Limitations of our study include the small sample size, from a single institution and therefore the results have limited external validity and cannot be generalized to house officers other than those enrolled in the study. Participation in the study was voluntary and may introduce response bias as house officers with an interest in the topic might have self-selected to complete the surveys. The surveys consisted of self-reported data to which social desirability bias may be present as participants may respond to items in what they feel are socially acceptable selections. Results from self-reported data are also dependent on the participants introspective ability, honesty, and ability to interpret the question which leads to further limitations of our study. With a volunteer sample, sampling bias may also be present as personal motivations for completing the instruments was unknown. Due to the small sample size, our study did not assess influence of the training stage (for instance, Year 1 compared to Year 2 of training) on wellbeing of house officers. Overrepresentation of females in our house officers study population is consistent with a relative higher proportion of practicing female veterinarians [3]. Future studies should consider cross-sectional studies evaluating wellbeing of house officers in different programs across North America. In medical residencies, burnout was significantly higher in surgical/urgency than in other clinical specialties [37]. Urology, neurology, emergency medicine, and general surgery were also associated with higher risks of burnout relative to training in internal medicine [25]. Therefore, further studies should also evaluate influence of training stage and specialty on wellbeing of house officers. Our study only focused on factors associated with psychological stress but not aspects of house officers’ training that improve mental health and wellness. Future studies should focus on surveys such as measure of subjective happiness [38] that evaluate factors that positively enhance mental health and wellness among house officers during training.
Conclusion
Veterinary house officers experience high levels of burnout characterized by high levels of emotional exhaustion and lack of personal accomplishment, and mild levels of anxiety and depression. The mental component of quality of life of house officers is lower than the general US population, whereas the physical component of their quality of life is consistent with the general US population. Patient management, research, teaching, work-life balance, relationships, organizational skills, time management, finances, and the mental and emotional impact of the work environment were qualitatively identified as important stressors affecting wellbeing.
Acknowledgments
The authors thank Dr. Kate Hopper, Jan Harlan, and Nicole Adams for their assistance in data collection. The authors thank all house officers who completed the surveys.
Data Availability
Data cannot be shared publicly because the data represents individual house officers' responses from a single institution (University of California Davis School of Veterinary Medicine).
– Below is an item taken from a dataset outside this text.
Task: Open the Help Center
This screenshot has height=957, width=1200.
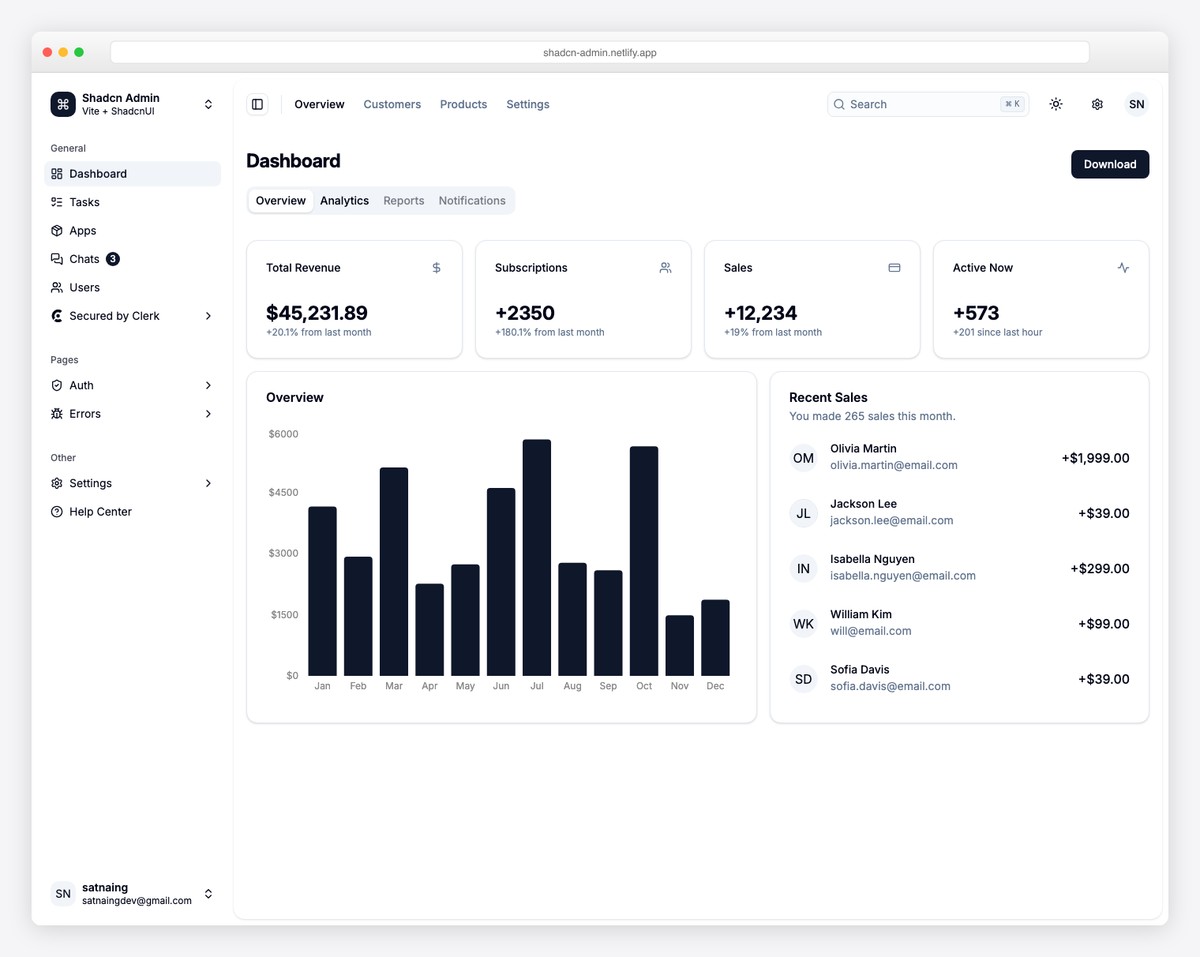Action: (99, 511)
The data presented in our study potentially contain sensitive identifying personal information such as mental health data which have psychological risks to the respondents. The minimal aggregated data set from the research are available from University of California Institutional Review Board Committee (contact via email provided below) for researchers who meet the criteria for access to confidential data. We have provided contacts (non-authors of this paper) to which data requests may be sent to obtain aggregated data. The contact is the institutional representative for the ethics committee: University of California Davis: Office of Research IRB Administration 1850 Research Park Drive Davis, CA 95618-6153 Phone: (530) 754-7679 Fax: (530) 754-7894 Email: ORExecutiveMgtAsst@ad3.ucdavis.edu.
Funding Statement
The authors received no specific funding for this work.